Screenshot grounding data
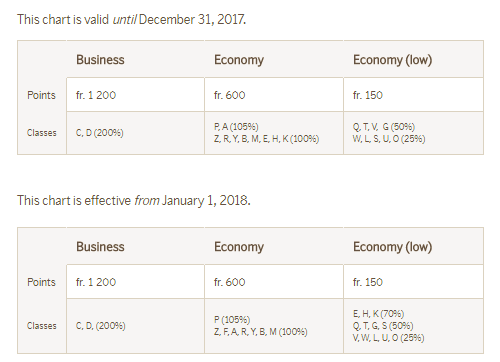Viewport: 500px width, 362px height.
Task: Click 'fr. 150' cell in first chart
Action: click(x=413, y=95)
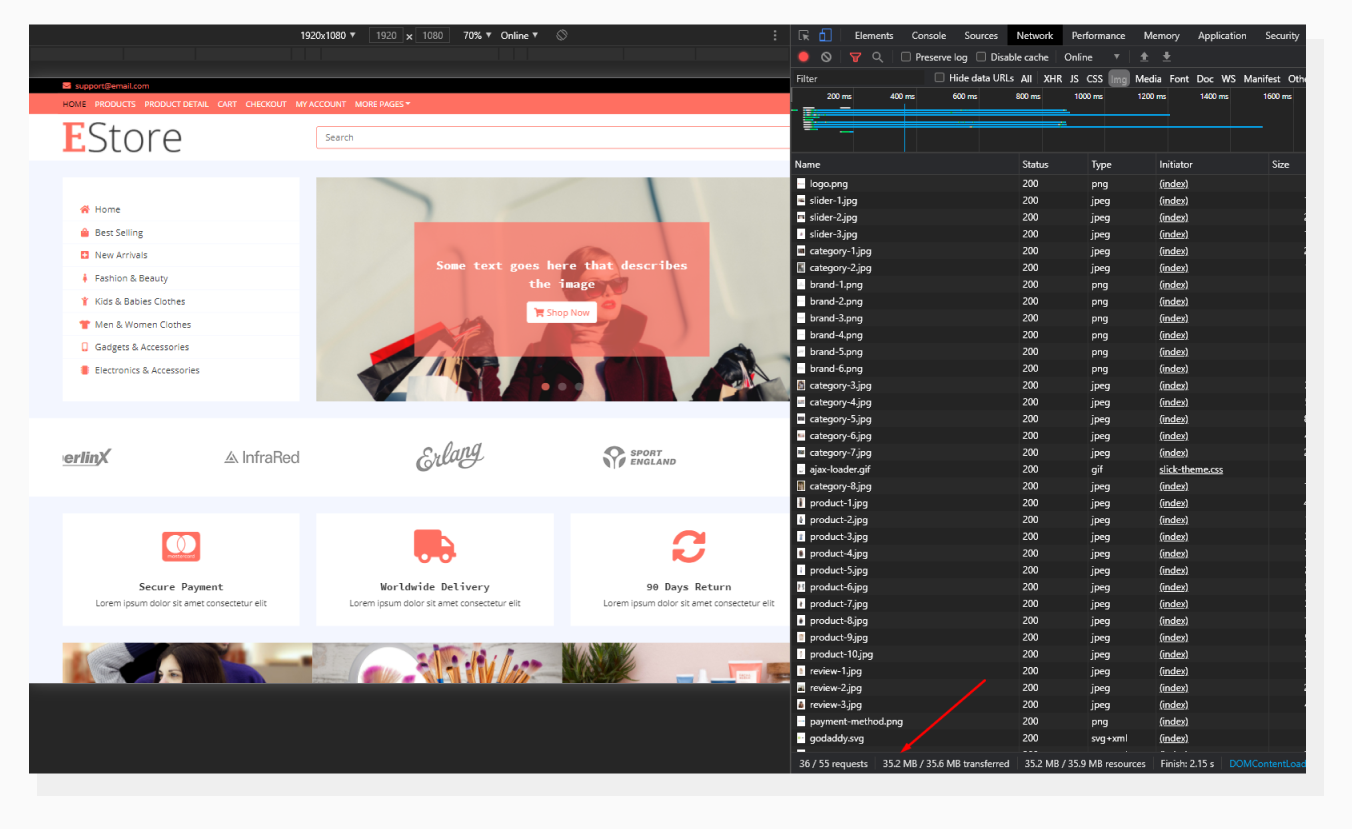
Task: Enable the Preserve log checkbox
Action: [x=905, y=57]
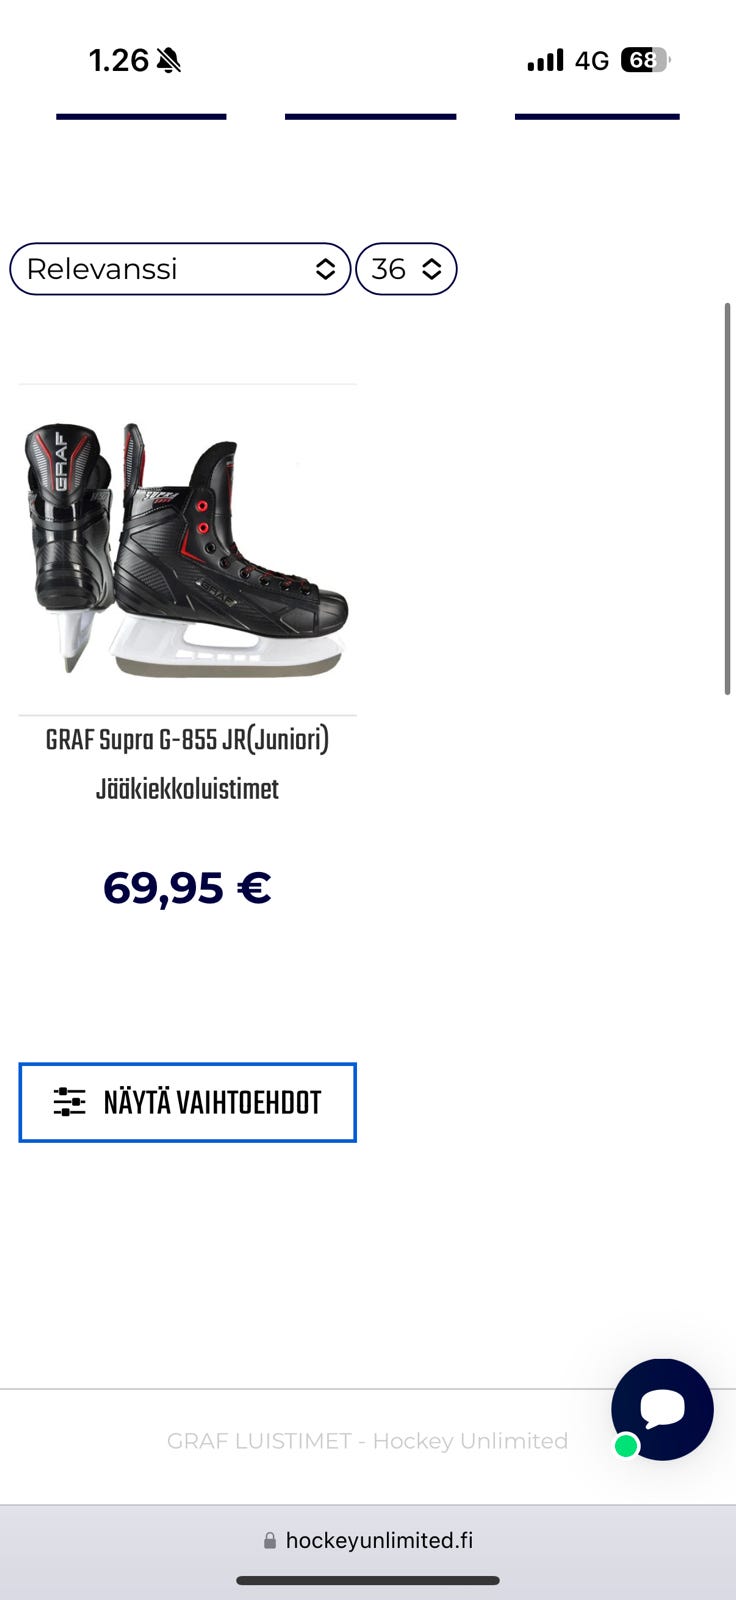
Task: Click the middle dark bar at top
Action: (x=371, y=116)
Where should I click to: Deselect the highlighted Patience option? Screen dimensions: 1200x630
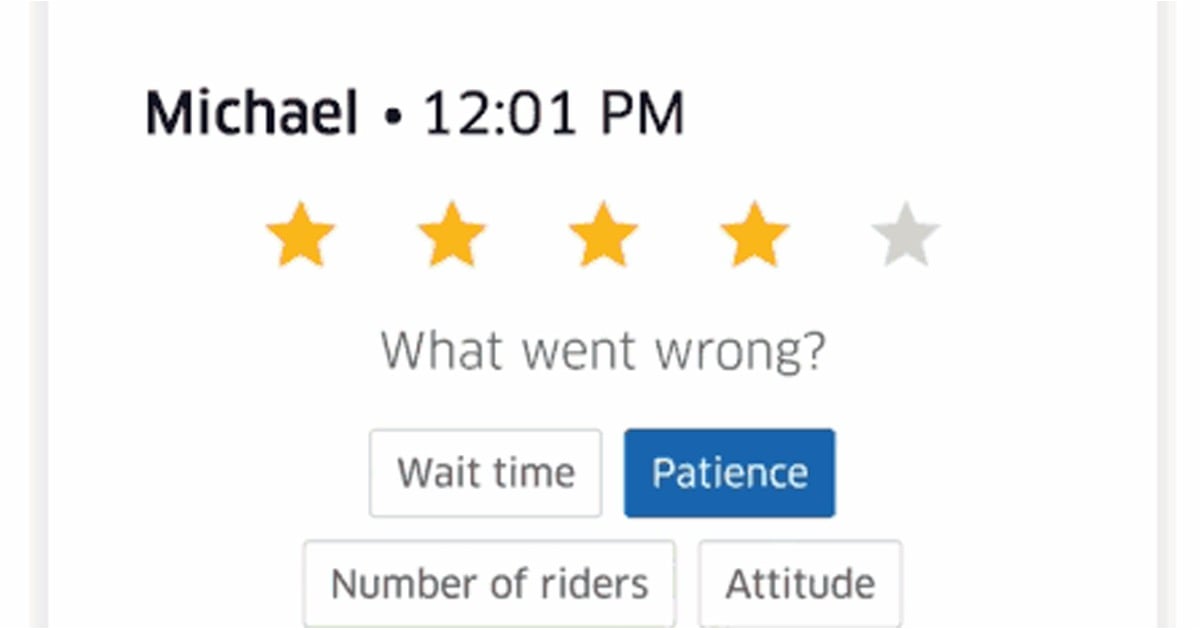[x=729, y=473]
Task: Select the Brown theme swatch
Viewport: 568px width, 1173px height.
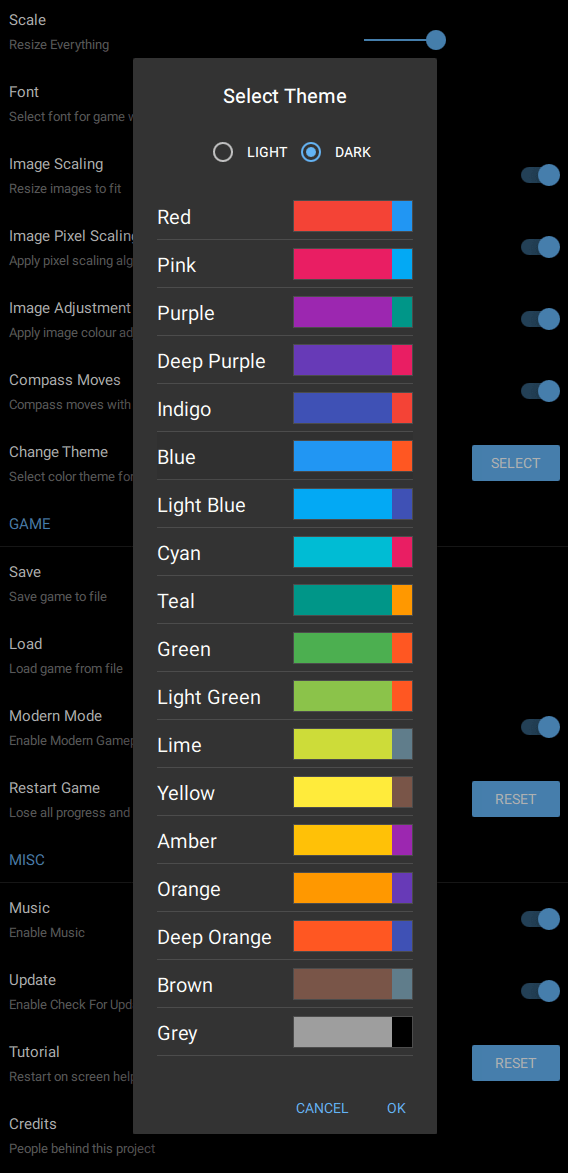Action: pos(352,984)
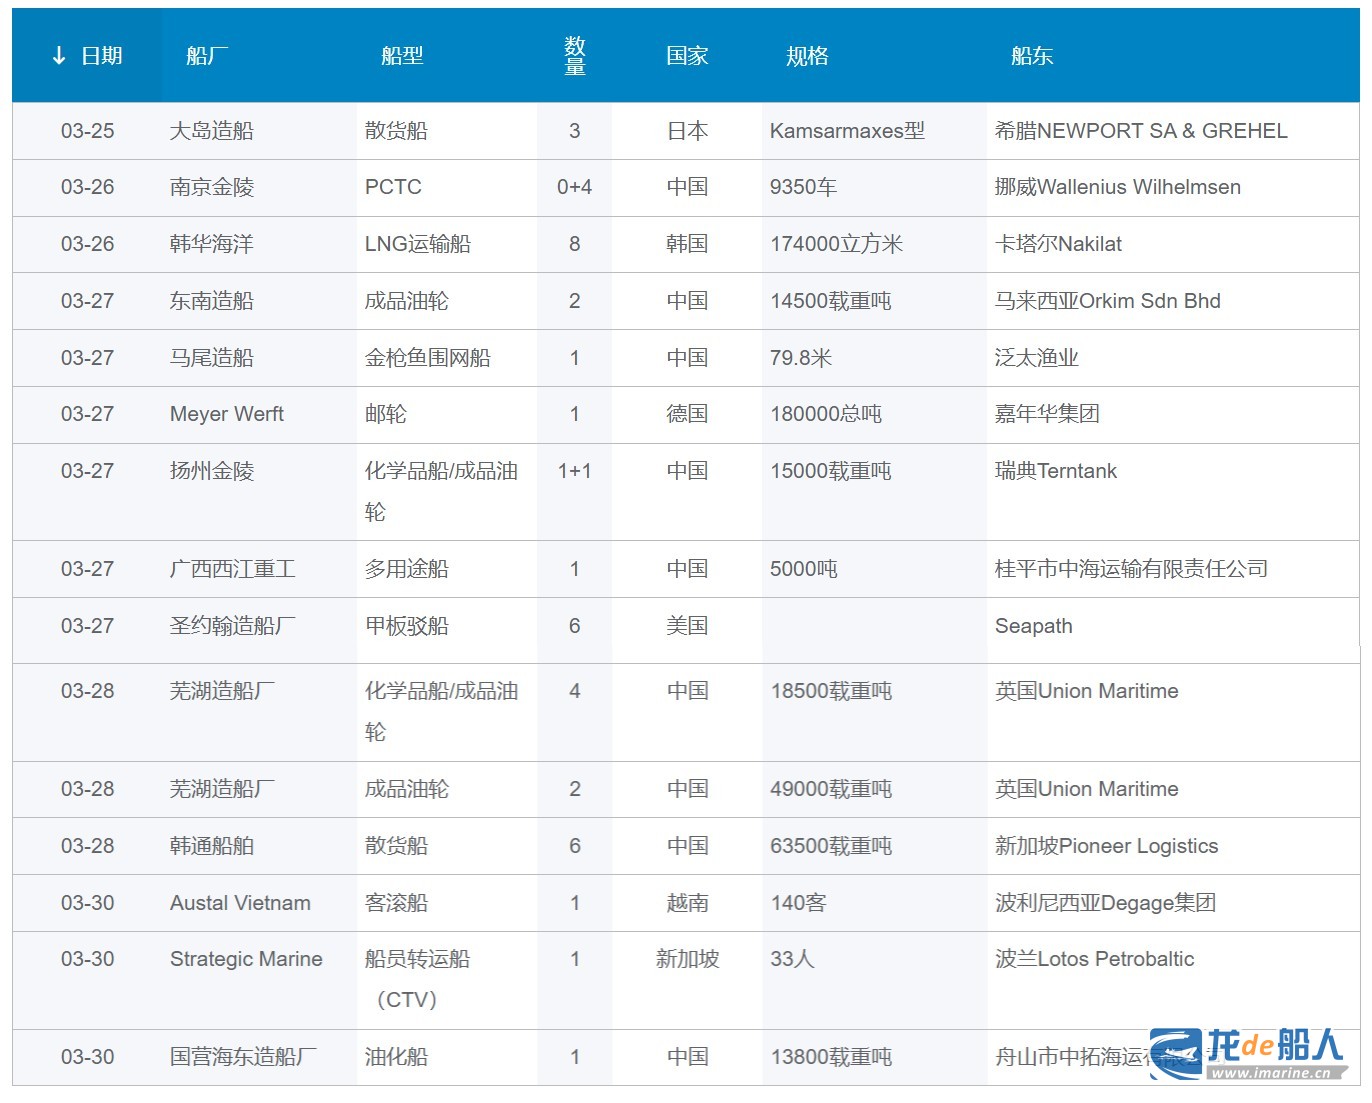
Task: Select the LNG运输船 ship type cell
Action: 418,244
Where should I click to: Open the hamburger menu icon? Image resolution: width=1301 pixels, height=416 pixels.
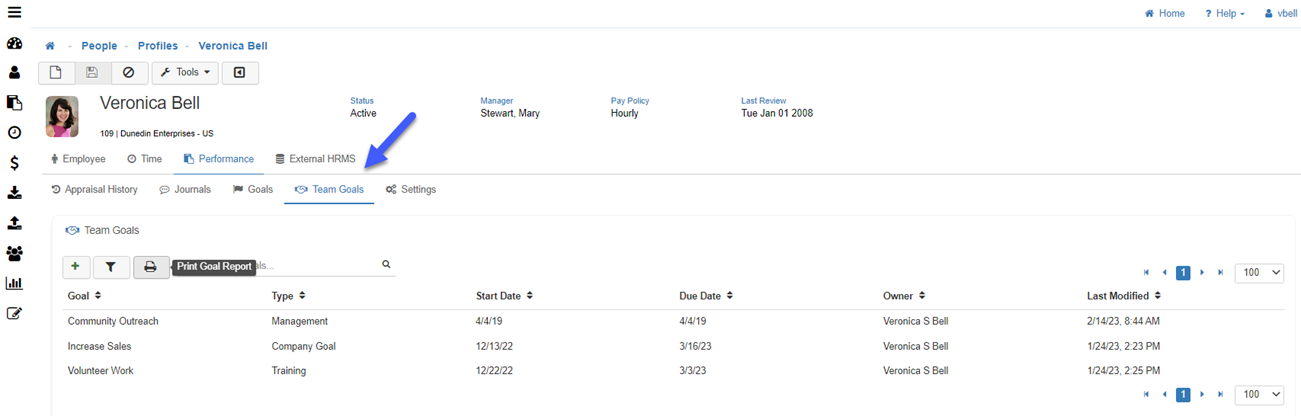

_Task to complete_: All that is required is the lines from the line containing "Viewport: 568px width, 1173px height." through the end of the records above, copied exactly, and none of the pictures.

_Your solution_:
Viewport: 568px width, 1173px height.
Action: pos(352,984)
Task: Select the LNG运输船 ship type cell
Action: 418,244
Where should I click to: Open the hamburger menu icon? Image resolution: width=1301 pixels, height=416 pixels.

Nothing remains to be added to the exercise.